Retype all of the records below without changing anything, and leave the pictures out of your copy.
--------------------------------------------------
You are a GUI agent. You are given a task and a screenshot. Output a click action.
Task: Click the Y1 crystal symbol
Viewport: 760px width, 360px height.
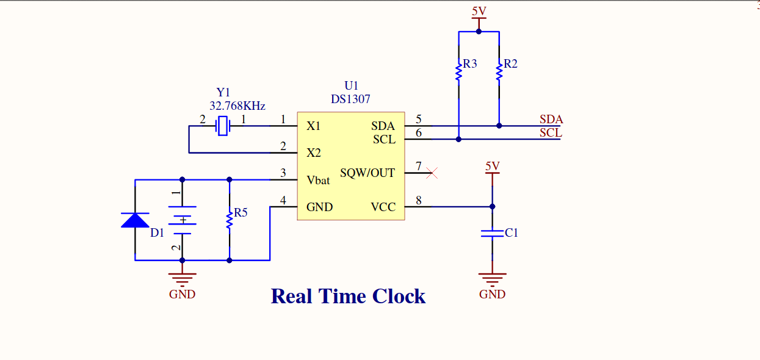223,126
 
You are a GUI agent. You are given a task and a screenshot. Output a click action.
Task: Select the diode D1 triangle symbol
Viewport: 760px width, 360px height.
135,220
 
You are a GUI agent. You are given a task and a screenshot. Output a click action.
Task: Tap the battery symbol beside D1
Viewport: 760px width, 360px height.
182,220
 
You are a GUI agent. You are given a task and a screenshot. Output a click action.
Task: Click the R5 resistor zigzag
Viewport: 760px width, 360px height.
230,218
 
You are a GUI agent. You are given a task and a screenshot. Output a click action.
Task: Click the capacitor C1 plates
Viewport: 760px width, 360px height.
492,233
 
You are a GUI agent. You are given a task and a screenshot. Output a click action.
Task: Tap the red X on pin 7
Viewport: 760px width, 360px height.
432,173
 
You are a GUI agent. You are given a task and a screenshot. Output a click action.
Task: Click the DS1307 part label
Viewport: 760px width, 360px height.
350,99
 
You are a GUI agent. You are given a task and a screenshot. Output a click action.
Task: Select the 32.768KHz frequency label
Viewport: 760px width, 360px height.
237,106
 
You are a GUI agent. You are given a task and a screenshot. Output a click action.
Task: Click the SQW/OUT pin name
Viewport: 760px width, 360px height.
367,173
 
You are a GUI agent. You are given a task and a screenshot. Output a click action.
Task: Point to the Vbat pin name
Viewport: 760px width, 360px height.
318,180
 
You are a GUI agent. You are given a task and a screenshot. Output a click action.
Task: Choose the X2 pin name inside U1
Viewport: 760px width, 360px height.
314,153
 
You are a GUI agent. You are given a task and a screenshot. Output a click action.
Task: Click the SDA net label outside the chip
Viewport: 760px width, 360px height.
551,120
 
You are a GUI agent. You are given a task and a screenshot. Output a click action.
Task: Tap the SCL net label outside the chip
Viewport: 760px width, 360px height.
551,132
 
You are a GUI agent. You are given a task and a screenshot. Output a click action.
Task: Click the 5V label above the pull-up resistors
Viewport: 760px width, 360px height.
479,11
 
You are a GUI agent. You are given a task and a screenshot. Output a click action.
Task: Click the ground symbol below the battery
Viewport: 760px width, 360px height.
182,279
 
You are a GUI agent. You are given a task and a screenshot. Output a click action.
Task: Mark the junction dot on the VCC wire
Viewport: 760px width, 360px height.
492,206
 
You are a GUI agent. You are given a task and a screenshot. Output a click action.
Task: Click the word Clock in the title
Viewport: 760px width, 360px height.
399,297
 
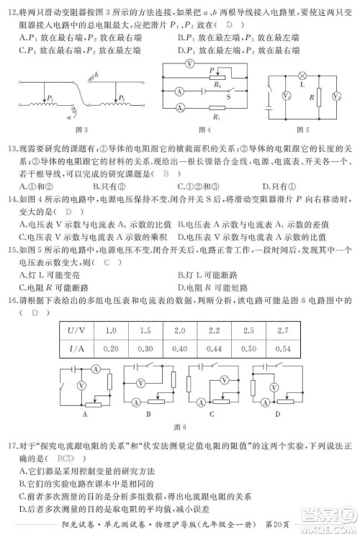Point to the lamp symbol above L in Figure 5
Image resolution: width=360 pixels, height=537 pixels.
click(302, 74)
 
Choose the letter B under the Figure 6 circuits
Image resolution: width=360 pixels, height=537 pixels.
click(148, 414)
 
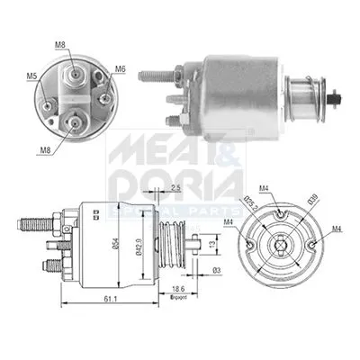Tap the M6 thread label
point(119,68)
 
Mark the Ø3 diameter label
point(216,271)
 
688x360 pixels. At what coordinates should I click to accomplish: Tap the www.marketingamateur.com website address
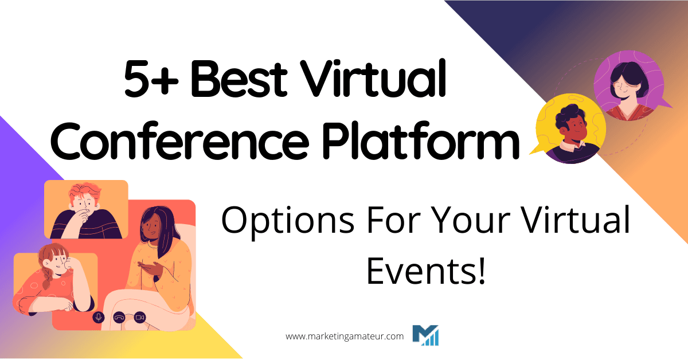tap(345, 336)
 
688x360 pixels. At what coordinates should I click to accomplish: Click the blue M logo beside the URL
tap(425, 336)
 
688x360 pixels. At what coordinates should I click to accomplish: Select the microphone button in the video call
tap(99, 317)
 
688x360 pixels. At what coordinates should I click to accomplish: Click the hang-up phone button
tap(119, 317)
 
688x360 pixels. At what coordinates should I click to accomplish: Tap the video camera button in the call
tap(139, 317)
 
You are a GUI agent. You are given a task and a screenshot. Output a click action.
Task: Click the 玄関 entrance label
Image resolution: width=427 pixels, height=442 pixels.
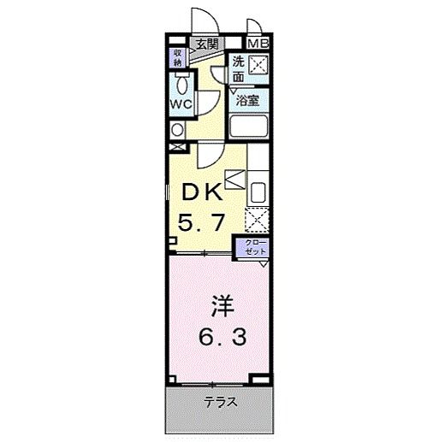click(205, 44)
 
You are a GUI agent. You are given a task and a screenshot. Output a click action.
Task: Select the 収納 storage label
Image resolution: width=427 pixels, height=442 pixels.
click(178, 57)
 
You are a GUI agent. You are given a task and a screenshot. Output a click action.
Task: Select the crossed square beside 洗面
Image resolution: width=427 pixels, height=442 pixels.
click(259, 66)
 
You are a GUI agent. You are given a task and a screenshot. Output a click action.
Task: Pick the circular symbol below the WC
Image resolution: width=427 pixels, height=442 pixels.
click(177, 130)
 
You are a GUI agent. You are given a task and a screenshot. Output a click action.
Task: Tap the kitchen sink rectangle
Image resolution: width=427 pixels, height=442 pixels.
click(259, 192)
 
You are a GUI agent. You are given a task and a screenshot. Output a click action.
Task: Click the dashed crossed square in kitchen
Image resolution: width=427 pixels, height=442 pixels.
click(258, 220)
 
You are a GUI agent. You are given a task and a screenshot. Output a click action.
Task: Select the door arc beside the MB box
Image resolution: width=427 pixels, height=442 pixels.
click(254, 26)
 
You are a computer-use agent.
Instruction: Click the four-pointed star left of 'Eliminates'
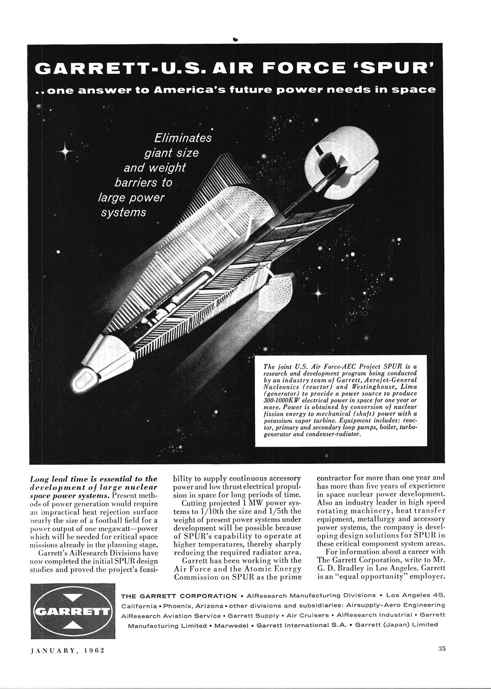66,150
--------------------------------------------------
Exercise solution>
You are a GUI agent. You are given a task and a screenshot. Output a click action.
Task: Click the Y1 crystal symbol
Viewport: 760px width, 360px height.
223,126
 
You are a GUI agent. You are given a task and a screenshot. Output a click action.
Task: Select the diode D1 triangle symbol
Viewport: 760px width, 360px height.
135,220
 
You are a GUI agent. You are given a task and a screenshot. Output a click action.
Task: Tap the battery symbol beside D1
Viewport: 760px width, 360px height.
182,220
 
You are a GUI agent. You are given a task and a screenshot. Output a click action.
Task: Click the R5 resistor zigzag
Viewport: 760px width, 360px height.
230,218
 
You are a GUI agent. You are given a task and a screenshot. Output a click action.
Task: Click the capacitor C1 plates
Viewport: 760px width, 360px height.
492,233
 
You are a GUI agent. You are given a task and a screenshot. Output a click action.
Task: Tap the red X on pin 7
Viewport: 760px width, 360px height.
432,173
 
You are a GUI agent. You are given a task and a screenshot. Output a click action.
Task: Click the DS1307 part label
Viewport: 760px width, 360px height.
350,99
 
You are a GUI agent. You are given a task and a screenshot. Output a click action.
Task: Select the 32.768KHz frequency label
Viewport: 760px width, 360px height.
237,106
 
You are a GUI agent. You are given a task and a screenshot. Output a click action.
Task: Click the SQW/OUT pin name
Viewport: 760px width, 360px height.
367,173
 
You are a GUI agent. You are given a task and a screenshot. Output a click action.
Task: Point to the Vbat pin name
Viewport: 760px width, 360px height.
318,180
 
You are a GUI agent. You are given a task and a screenshot. Output a click action.
Task: Choose the X2 pin name inside U1
Viewport: 760px width, 360px height.
314,153
 
You are a GUI agent. You are given a task and a screenshot. Output a click action.
Task: Click the SDA net label outside the chip
Viewport: 760px width, 360px height.
551,120
 
You are a GUI agent. You are given a task and a screenshot. Output a click action.
Task: Tap the SCL net label outside the chip
Viewport: 760px width, 360px height.
551,132
 
You are a GUI agent. You are given a task and a screenshot. Output a click action.
Task: Click the 5V label above the pull-up resistors
Viewport: 760px width, 360px height.
479,11
 
You are a GUI agent. You are given a task and a screenshot. Output a click action.
Task: Click the ground symbol below the battery
Viewport: 760px width, 360px height.
182,279
 
You are a GUI agent. You are given a task and a screenshot. Output a click action.
Task: Mark the junction dot on the VCC wire
Viewport: 760px width, 360px height.
492,206
 
You are a GUI agent. You are given a task and a screenshot. Output a click action.
Task: Click the word Clock in the title
Viewport: 760px width, 360px height.
399,297
 
Point to the lamp symbol above L in Figure 5
Image resolution: width=360 pixels, height=537 pixels.
click(302, 74)
 
Choose the letter B under the Figure 6 circuits
Image resolution: width=360 pixels, height=537 pixels.
click(148, 414)
 
Tap the M6 thread label
point(119,68)
 
Mark the Ø3 diameter label
point(216,271)
 
688x360 pixels. At what coordinates should I click to accomplish: Tap the www.marketingamateur.com website address
tap(345, 336)
 
688x360 pixels. At what coordinates should I click to accomplish: Click the blue M logo beside the URL
tap(425, 336)
 
688x360 pixels. At what coordinates should I click to accomplish: Select the microphone button in the video call
tap(99, 317)
 
688x360 pixels. At what coordinates should I click to accomplish: Click the hang-up phone button
tap(119, 317)
 
688x360 pixels. At what coordinates should I click to accomplish: Tap the video camera button in the call
tap(139, 317)
 
You are a GUI agent. You are given a task and a screenshot. Output a click action.
Task: Click the 玄関 entrance label
Image resolution: width=427 pixels, height=442 pixels.
click(205, 44)
 
You are a GUI agent. You are given a task and a screenshot. Output a click action.
Task: Select the 収納 storage label
Image resolution: width=427 pixels, height=442 pixels.
click(178, 57)
 
You are a GUI agent. You are given a task and a screenshot. Output a click action.
Task: Select the crossed square beside 洗面
Image resolution: width=427 pixels, height=442 pixels.
click(259, 66)
 
You are a GUI agent. You are given a task and a screenshot. Output a click action.
Task: Pick the circular symbol below the WC
Image resolution: width=427 pixels, height=442 pixels.
click(177, 130)
 
You are a GUI agent. You are given a task and a screenshot. Output a click action.
Task: Tap the kitchen sink rectangle
Image resolution: width=427 pixels, height=442 pixels.
click(259, 192)
 
You are a GUI agent. You are given a task and a screenshot. Output a click action.
Task: Click the dashed crossed square in kitchen
Image resolution: width=427 pixels, height=442 pixels.
click(258, 220)
 
You are a GUI agent. You are given a task and a screenshot. Output a click action.
Task: Select the door arc beside the MB box
Image resolution: width=427 pixels, height=442 pixels.
click(254, 26)
 
You are a computer-use agent.
Instruction: Click the four-pointed star left of 'Eliminates'
66,150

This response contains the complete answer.